**Exercise aim:** Please state how many lines in the records that follow include "computer", with no other output.
_ _ _ _ _
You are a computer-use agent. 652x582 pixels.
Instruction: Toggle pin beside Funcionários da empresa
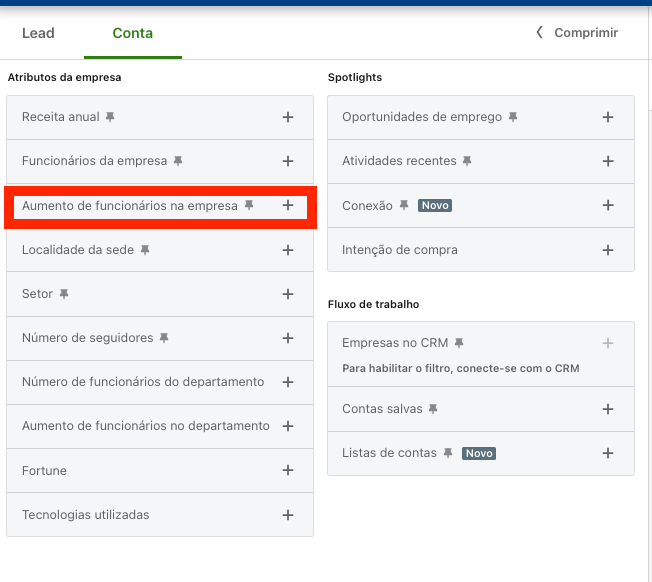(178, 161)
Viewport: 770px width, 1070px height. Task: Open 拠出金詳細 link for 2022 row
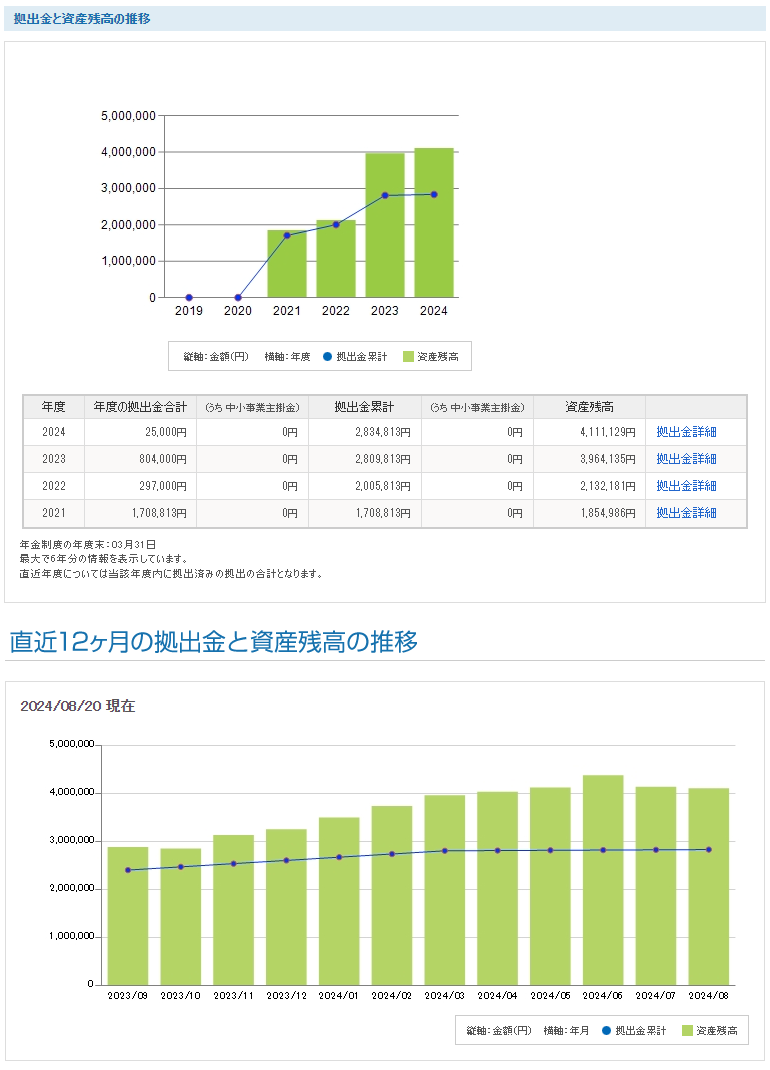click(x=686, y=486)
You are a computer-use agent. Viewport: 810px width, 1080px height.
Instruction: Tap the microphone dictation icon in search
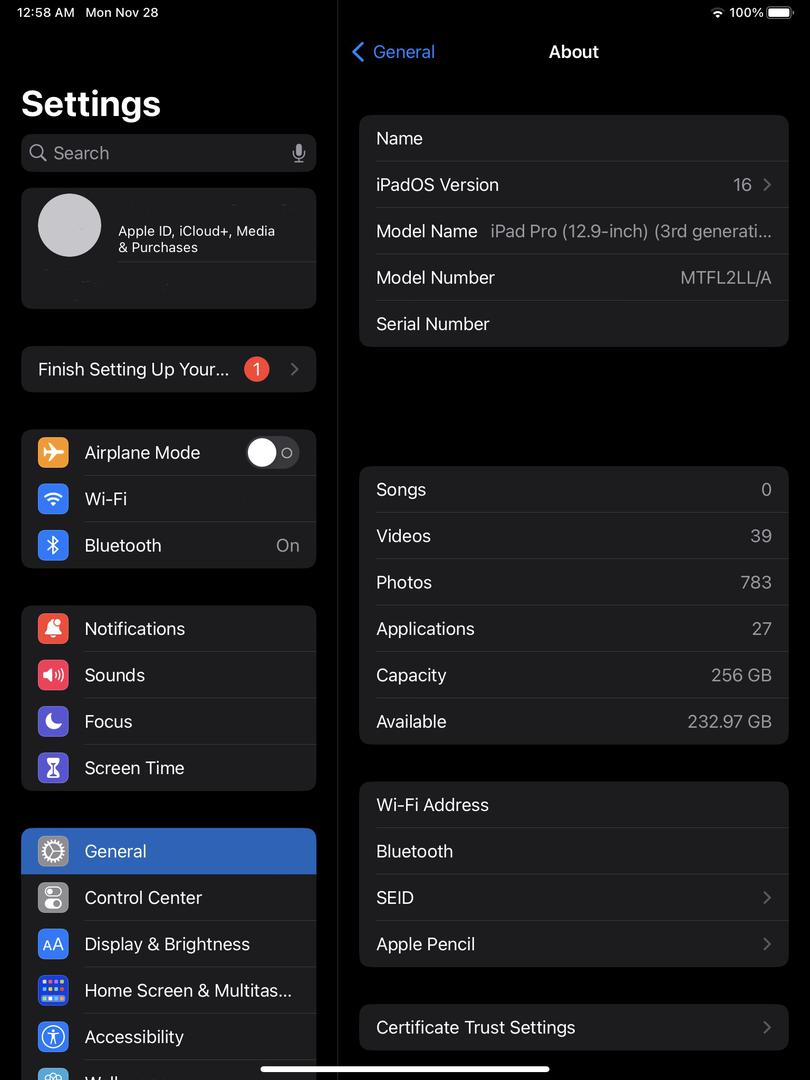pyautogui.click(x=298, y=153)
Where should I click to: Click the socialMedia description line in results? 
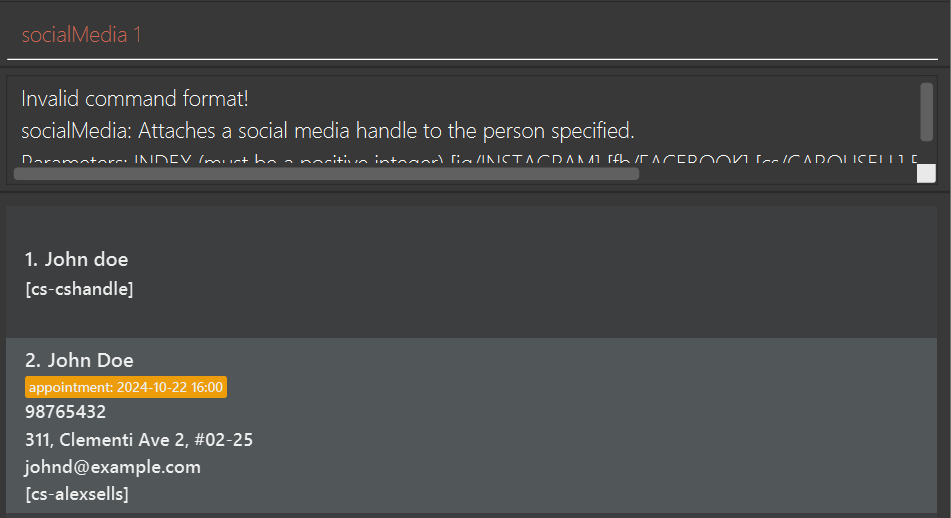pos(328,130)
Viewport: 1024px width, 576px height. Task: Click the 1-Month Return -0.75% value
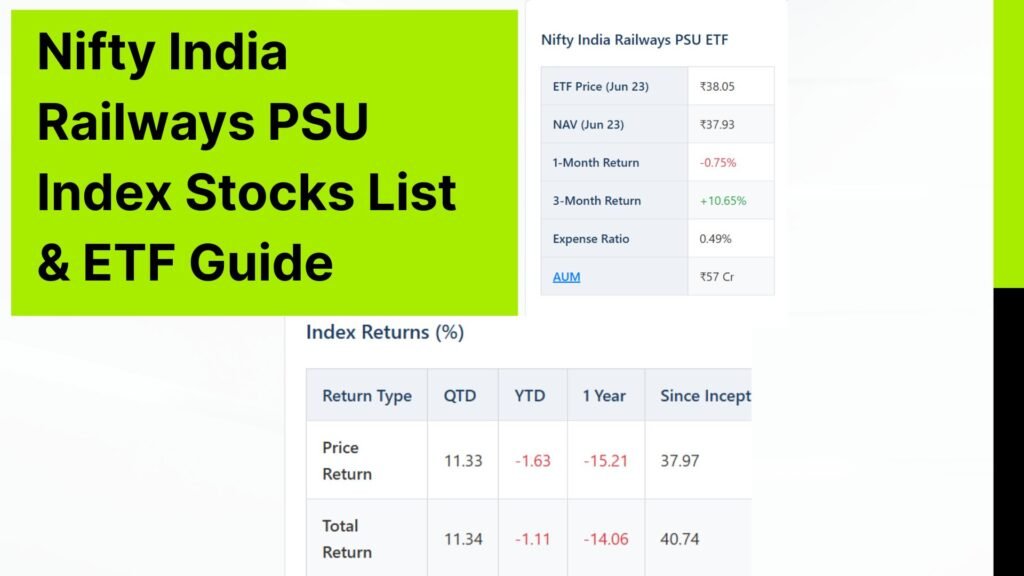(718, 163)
_ _ _ _ _
**Response to this task:** 2